* [Exercise text]

Economic policy has gradually shifted from being a credible solution to the 2008 crisis, to a temporary makedo that now has to be perpetuated because there are no new ideas.

The US stock market has had a remarkable rally over the last 10 years but it stands alone globally, and it is clear that buybacks alone could account for the entire rally.

Underneath the surface, degenerating function both in markets and the economy is evidenced by the following:.

1. With well over $10 TRILLION of negative interest rate bonds. This is uncharted territory across financial history.

2. Debt growth is challenging its own mathematical limits.

3. Zombie corporations continue to grow in number.

4. Unicorns are at new all time record levels.

5. Natural market function has become compromised.

6. Global growth is at a 10 year low.

7. Earnings coverage for interest payments in the US is at worse levels than at any time during the 2008/09 financial crisis.

* [Instruction]
Please answer this: according to the text on economic policy, what is at a 10 year low? These lines come from a separate source and are unrelated to the text on economic policy.

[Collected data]

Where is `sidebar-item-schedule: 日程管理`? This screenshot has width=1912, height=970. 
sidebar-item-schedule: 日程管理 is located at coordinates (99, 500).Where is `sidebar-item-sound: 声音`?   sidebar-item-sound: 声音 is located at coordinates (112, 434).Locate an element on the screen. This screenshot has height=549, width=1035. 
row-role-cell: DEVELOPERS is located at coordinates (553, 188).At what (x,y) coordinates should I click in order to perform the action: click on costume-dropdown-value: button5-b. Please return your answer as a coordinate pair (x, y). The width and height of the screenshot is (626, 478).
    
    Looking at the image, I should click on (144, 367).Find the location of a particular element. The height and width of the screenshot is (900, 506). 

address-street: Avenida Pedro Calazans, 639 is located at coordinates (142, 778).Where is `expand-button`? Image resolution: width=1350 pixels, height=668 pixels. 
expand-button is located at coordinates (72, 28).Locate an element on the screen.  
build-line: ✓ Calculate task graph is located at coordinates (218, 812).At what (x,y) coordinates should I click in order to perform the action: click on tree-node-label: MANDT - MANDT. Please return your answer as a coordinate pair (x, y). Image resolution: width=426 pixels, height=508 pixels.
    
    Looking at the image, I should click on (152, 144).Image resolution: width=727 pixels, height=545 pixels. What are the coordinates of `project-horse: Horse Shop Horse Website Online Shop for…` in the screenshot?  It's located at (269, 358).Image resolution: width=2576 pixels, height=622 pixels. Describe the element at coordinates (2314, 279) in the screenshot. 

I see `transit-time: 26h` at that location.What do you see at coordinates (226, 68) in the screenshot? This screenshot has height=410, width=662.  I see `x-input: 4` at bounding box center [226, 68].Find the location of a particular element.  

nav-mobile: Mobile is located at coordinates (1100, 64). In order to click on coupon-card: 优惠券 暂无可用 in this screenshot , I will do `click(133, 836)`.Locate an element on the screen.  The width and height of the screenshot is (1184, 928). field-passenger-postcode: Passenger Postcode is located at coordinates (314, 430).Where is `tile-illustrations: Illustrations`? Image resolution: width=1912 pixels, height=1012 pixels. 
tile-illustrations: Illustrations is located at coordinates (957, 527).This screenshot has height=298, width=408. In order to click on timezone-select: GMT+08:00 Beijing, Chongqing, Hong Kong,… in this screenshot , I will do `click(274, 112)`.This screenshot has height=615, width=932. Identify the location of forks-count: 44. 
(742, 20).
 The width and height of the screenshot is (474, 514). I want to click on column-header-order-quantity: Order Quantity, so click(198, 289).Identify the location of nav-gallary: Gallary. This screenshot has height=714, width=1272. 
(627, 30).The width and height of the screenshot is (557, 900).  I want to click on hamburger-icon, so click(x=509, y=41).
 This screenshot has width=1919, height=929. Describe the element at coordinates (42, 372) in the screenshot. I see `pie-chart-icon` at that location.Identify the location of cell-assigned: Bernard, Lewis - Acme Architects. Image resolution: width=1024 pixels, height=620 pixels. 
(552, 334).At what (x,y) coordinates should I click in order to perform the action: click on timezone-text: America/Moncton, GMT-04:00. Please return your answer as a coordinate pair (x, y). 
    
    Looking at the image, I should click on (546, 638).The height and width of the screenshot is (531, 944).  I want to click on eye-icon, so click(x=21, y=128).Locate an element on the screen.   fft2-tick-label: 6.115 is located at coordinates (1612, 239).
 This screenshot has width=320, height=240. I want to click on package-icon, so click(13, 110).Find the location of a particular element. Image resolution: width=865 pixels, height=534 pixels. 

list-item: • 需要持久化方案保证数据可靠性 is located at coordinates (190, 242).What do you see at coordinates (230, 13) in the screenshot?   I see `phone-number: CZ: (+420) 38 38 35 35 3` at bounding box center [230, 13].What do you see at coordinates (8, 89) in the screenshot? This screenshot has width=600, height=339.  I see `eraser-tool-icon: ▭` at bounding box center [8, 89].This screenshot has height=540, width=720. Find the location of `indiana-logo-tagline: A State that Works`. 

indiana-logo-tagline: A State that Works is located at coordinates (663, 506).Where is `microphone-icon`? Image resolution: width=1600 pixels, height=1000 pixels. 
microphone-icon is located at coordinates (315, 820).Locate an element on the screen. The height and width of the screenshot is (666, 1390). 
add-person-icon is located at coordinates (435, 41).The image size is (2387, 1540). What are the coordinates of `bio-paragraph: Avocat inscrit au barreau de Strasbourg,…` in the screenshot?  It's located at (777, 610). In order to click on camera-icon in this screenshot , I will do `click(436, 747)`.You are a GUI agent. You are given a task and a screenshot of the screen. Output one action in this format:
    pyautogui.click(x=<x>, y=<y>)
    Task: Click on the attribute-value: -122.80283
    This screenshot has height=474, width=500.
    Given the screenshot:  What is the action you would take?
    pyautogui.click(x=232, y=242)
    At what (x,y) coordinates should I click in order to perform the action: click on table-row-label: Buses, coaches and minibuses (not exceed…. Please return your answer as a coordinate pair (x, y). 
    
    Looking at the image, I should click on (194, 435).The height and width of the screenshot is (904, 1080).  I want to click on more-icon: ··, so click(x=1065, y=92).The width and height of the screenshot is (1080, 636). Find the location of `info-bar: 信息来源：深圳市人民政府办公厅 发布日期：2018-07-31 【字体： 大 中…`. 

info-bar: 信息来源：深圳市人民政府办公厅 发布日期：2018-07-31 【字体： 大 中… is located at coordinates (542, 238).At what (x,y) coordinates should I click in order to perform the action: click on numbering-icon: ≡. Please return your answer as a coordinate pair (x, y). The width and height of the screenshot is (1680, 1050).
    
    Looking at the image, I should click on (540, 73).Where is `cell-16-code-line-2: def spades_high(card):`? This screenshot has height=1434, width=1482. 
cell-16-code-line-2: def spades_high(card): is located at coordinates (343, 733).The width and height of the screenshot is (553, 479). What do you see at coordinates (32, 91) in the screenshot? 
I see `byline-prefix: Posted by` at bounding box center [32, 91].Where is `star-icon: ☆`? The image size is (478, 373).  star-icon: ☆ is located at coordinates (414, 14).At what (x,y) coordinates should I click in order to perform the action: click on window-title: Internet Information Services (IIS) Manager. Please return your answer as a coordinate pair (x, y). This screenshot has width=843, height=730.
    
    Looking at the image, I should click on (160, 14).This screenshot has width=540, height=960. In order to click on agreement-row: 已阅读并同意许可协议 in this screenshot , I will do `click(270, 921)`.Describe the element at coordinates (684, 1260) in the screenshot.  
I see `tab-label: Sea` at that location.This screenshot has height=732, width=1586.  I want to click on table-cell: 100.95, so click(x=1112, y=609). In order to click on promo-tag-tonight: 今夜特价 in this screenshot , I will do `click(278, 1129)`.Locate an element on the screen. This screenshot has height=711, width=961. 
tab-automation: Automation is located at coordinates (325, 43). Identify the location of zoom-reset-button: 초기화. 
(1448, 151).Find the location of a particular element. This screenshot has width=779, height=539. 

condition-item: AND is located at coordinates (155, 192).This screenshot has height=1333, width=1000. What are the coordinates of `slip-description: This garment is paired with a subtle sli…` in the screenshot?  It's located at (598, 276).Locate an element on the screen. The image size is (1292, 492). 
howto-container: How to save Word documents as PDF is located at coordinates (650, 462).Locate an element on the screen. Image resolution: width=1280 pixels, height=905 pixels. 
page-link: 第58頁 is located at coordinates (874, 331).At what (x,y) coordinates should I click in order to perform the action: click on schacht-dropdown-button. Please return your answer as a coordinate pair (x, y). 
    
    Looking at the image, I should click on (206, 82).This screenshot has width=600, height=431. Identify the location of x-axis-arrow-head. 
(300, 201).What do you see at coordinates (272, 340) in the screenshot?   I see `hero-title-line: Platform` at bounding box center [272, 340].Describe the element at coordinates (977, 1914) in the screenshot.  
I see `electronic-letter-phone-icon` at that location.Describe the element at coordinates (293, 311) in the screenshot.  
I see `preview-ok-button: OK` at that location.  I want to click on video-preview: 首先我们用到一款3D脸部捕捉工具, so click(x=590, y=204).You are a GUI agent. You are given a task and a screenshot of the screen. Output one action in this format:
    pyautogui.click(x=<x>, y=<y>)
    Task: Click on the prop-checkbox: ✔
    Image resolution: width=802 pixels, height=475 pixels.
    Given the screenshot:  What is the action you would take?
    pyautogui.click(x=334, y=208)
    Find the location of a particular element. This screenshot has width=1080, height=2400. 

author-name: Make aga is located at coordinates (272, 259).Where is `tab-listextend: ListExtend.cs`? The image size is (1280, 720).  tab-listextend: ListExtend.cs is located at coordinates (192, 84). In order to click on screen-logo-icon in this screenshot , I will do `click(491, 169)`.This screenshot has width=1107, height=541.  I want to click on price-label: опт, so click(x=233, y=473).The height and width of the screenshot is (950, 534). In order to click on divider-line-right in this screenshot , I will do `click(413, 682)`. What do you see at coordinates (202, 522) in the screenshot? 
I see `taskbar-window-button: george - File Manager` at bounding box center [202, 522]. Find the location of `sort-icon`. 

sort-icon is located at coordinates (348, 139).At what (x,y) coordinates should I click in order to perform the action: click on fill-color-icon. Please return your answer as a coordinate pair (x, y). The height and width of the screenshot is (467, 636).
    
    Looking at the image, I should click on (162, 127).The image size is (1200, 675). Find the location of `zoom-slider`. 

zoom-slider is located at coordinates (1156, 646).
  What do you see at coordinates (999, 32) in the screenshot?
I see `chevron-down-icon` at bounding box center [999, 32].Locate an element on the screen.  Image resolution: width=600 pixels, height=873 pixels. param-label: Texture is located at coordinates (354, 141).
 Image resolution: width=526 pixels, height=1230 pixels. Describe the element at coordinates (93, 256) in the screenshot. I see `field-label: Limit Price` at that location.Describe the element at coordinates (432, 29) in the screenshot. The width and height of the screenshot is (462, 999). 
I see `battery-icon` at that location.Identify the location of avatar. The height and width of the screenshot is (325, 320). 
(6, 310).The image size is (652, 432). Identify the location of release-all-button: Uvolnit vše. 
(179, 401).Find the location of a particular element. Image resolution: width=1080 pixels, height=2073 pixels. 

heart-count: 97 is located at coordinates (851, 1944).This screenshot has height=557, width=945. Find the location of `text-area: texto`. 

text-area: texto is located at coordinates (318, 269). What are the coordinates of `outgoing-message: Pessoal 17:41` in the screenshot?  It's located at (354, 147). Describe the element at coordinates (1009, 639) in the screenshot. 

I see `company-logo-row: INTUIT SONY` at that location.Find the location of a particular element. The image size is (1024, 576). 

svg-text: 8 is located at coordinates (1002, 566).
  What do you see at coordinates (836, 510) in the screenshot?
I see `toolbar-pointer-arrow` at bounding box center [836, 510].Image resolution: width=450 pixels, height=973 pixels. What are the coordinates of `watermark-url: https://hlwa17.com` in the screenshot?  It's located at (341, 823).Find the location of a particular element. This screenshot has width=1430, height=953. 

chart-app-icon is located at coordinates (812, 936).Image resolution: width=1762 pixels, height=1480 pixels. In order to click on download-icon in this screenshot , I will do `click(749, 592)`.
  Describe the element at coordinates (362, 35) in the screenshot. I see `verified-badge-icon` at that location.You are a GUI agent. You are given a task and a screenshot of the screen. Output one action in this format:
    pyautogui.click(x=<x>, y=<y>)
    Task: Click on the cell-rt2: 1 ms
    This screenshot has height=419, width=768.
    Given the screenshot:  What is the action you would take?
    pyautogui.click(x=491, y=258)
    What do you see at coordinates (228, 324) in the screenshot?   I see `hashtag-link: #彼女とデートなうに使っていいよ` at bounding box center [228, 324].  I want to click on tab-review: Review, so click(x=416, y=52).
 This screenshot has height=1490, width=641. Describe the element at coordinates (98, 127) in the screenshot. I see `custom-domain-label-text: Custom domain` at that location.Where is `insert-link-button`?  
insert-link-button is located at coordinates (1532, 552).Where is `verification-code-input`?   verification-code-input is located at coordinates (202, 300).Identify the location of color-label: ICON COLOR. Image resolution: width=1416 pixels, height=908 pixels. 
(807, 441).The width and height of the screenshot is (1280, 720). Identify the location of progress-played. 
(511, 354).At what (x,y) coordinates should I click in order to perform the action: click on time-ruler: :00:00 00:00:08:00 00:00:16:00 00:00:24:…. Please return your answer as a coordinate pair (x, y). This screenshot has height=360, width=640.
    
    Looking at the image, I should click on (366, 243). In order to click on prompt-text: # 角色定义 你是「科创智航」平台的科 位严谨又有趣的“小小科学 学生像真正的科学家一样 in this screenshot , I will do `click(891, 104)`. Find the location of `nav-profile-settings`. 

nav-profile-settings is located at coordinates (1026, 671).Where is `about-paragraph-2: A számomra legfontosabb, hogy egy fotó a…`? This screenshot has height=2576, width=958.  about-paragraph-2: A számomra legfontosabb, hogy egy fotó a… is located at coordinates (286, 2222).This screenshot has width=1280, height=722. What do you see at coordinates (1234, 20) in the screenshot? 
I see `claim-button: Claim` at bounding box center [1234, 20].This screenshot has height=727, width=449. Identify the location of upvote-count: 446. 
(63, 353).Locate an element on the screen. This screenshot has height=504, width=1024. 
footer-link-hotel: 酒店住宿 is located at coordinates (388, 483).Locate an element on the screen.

* [Response]
Global growth is at a 10 year low.